Click Save & Continue once finished to store your API call settings.

Add a Test API Call

Session auth test API request

Zapier then needs a Test API call—typically to a /user or /me endpoint that returns details about the user and needs no additional configuration—to test account authentication and ensure the access token works.

Add the endpoint URL to the Test field, setting the correct HTTP method. Click Show Options to customize the API call if needed. Alternately, click Switch to Code Mode to replace the form data with custom JavaScript code for your API call and response parsing.
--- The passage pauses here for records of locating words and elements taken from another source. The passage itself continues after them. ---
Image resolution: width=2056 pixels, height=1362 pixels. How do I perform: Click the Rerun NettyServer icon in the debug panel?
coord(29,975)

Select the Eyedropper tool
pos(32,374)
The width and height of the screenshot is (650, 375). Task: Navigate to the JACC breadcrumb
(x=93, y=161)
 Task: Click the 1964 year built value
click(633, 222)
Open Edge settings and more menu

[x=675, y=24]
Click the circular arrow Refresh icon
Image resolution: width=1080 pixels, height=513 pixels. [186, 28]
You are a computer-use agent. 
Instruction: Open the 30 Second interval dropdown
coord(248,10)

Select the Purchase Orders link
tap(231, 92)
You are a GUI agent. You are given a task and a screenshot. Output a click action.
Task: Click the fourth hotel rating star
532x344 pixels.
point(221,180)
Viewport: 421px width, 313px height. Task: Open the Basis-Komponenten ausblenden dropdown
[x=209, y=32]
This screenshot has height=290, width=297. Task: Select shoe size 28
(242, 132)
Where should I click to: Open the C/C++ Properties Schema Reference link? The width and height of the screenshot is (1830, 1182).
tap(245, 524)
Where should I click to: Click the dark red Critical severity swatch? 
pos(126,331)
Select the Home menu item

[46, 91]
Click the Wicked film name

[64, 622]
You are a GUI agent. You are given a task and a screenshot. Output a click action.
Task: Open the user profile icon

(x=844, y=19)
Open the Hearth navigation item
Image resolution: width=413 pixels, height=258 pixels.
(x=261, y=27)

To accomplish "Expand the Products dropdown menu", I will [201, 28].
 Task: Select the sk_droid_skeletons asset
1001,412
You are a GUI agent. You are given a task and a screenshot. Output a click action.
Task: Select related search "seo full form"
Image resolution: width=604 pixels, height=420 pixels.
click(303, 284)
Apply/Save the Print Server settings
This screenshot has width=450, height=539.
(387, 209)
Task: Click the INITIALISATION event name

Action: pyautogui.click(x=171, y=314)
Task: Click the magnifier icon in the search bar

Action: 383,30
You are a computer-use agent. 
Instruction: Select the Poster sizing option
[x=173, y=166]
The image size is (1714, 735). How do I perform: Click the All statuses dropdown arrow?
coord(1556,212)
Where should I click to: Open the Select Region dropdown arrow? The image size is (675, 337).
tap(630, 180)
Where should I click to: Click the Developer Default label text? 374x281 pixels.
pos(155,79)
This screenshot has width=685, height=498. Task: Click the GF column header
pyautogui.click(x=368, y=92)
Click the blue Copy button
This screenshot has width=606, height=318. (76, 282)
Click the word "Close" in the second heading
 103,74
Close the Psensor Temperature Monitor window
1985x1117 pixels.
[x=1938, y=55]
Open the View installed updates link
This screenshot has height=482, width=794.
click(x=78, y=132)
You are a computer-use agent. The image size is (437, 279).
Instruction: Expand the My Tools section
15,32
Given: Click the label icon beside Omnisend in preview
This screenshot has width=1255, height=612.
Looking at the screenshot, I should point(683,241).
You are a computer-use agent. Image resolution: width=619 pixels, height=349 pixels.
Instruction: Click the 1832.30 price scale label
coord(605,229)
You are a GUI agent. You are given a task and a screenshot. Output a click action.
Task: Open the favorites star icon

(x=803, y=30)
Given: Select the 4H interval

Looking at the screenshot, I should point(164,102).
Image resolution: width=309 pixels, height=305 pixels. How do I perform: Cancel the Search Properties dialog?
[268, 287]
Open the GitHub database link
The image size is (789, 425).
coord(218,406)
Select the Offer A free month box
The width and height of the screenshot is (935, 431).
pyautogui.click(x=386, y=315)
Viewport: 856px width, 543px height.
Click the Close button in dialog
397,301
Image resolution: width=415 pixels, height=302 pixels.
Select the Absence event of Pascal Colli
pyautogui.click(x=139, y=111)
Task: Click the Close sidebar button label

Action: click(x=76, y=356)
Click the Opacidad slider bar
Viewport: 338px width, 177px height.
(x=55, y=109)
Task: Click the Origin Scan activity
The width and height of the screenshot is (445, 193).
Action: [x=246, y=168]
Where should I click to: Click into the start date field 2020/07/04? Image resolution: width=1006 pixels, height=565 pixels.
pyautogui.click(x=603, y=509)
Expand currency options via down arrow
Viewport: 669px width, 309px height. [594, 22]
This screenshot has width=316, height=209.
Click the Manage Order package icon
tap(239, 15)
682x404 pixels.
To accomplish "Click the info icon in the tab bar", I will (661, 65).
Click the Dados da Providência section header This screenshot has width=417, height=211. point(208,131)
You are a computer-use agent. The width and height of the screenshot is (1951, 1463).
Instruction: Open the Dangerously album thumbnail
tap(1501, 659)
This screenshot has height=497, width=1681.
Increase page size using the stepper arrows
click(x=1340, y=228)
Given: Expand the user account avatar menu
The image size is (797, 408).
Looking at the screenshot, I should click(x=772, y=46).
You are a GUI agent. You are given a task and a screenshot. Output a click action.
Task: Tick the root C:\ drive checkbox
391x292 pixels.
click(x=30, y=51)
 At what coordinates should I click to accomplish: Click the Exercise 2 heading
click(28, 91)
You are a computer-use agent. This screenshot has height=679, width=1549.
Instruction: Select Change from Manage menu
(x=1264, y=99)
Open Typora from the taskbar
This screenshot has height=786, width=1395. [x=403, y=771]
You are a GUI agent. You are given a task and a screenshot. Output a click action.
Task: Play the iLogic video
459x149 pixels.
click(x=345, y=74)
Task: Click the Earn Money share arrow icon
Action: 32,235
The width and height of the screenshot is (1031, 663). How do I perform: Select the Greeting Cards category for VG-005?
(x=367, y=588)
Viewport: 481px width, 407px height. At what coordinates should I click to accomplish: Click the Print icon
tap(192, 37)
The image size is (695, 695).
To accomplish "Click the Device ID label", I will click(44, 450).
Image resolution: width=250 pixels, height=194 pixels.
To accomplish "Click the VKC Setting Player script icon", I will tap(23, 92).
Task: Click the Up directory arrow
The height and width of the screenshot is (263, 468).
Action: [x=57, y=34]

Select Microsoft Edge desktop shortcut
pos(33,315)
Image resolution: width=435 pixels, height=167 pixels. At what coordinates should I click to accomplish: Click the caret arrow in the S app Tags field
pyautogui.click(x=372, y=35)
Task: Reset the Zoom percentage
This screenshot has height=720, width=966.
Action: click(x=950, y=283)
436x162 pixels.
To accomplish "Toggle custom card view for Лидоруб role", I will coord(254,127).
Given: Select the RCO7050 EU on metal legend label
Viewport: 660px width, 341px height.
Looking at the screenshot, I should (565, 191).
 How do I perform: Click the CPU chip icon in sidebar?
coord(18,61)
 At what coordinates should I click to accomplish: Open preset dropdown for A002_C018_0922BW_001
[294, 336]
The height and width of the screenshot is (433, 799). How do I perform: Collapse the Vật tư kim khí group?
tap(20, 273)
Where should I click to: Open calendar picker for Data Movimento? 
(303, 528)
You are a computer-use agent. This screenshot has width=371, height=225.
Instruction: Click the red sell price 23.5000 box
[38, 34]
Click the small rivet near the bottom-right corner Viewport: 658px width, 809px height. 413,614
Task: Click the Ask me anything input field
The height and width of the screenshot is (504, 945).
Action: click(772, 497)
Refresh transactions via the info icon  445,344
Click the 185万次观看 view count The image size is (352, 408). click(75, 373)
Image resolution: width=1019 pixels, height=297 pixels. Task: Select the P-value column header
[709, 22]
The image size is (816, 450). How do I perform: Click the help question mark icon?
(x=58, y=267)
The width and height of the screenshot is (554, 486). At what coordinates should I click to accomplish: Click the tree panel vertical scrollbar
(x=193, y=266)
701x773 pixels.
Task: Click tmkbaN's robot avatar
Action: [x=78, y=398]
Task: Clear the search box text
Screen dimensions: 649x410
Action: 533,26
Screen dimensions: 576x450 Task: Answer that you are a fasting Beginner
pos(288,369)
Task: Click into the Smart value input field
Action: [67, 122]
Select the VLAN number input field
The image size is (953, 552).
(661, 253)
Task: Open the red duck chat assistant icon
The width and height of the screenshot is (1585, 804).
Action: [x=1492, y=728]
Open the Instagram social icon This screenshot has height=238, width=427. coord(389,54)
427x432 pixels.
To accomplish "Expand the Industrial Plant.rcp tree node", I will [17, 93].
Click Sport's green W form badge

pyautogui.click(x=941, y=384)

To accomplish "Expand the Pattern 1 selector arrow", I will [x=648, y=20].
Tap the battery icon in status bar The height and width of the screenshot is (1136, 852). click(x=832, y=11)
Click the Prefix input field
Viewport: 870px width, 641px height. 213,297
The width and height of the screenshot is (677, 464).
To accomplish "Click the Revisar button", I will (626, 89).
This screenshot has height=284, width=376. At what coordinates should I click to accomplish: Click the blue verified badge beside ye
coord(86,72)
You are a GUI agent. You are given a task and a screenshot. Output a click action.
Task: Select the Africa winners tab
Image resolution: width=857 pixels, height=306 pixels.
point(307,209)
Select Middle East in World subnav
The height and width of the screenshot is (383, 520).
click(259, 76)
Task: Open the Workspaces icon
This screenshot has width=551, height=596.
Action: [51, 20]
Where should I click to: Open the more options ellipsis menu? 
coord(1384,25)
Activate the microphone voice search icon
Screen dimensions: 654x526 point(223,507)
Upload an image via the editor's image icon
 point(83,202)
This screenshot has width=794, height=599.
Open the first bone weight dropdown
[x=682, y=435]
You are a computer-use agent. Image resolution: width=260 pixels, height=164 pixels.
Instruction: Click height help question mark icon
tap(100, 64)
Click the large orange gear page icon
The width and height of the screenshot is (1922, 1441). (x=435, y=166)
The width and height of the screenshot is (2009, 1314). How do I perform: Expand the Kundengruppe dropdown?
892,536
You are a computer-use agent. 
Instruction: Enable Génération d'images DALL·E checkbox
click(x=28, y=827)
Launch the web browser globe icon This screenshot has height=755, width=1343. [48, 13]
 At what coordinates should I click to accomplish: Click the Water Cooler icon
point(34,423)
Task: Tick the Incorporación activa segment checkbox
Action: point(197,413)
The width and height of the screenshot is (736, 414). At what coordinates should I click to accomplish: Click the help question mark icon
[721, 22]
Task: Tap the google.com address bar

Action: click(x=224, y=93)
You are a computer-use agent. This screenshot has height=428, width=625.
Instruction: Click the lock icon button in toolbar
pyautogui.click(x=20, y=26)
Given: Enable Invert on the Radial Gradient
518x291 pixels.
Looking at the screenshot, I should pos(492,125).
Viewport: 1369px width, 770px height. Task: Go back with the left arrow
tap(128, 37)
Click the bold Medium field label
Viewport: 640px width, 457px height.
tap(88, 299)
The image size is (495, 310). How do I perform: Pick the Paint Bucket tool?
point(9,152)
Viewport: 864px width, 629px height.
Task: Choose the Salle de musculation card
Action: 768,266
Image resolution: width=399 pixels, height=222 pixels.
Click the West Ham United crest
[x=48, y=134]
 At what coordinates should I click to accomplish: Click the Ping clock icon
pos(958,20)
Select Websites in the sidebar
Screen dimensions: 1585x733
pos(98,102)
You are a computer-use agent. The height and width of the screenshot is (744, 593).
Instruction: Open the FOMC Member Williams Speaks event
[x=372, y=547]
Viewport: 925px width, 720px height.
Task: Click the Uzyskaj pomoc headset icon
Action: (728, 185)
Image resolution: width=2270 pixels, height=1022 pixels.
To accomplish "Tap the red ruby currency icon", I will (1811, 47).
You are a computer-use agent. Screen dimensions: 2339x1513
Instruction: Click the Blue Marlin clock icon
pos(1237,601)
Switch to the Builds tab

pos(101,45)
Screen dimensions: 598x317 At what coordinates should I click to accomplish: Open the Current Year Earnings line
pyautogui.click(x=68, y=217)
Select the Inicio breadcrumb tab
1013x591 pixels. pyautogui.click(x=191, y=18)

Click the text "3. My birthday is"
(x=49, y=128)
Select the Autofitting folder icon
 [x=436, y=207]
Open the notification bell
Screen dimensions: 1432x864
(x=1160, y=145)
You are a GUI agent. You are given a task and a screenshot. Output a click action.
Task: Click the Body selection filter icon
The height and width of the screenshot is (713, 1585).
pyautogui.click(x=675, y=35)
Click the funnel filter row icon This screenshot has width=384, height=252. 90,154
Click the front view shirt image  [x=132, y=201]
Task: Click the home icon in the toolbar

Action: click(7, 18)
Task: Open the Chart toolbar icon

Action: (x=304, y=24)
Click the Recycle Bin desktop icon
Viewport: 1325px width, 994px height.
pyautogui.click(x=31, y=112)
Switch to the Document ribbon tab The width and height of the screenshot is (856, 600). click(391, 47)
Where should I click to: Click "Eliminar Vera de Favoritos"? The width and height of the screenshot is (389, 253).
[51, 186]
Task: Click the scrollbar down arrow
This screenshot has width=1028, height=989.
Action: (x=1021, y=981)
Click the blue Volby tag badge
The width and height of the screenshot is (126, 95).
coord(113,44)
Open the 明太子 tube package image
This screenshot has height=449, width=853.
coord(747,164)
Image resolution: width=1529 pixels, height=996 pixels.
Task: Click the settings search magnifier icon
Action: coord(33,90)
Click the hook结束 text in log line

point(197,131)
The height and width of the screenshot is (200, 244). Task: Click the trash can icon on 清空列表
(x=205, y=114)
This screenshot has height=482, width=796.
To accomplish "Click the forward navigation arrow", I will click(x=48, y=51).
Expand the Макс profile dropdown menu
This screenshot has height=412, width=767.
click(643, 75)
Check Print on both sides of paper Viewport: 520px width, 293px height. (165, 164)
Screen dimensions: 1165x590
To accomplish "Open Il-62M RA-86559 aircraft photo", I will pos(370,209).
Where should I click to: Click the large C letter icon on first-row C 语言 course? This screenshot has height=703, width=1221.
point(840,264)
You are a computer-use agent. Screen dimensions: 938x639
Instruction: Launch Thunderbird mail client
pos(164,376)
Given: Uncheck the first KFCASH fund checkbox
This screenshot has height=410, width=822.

As Session Auth doesn’t include a defined standard for how access tokens are included in subsequent API calls, Zapier doesn’t include the access token by default. Add it yourself—here, and in subsequent Trigger and Action step API calls—in your API call settings. Click Show Options, then add the access token to your API call’s URL Params or HTTP Headers as needed. The Access Token will be in the bundle.authData, and typically be referenced as {{bundle.authData.access_token}}, {{bundle.authData.sessionToken}}, or a similar field, depending on how your token exchange response includes the token.

Add a Connection Label

Example Session auth connection label

Finally, add a connection label to uniquely identify each account users add from your app to Zapier. Zapier includes your app’s name in the connection label by default, then any text you include in the connection label. You can include:

  • Plain text that will be included in every account connection
  • Any input field from your authentication form, or output from your Token Exchange API call
  • Output fields from your app’s authentication test API call

Fields can be referenced using double curly braces. For example, a username field would look like {{username}}.

Learn more in our Connection Label documentation.

Click Save & Continue when finished to save your authentication settings.

Then, test your authentication, adding a real account to ensure Zapier can successfully connect to your app, exchange user credentials for an access or session token, and use your test API call. Check our Authentication Testing docs for more details, common errors you may encounter, and how to resolve those.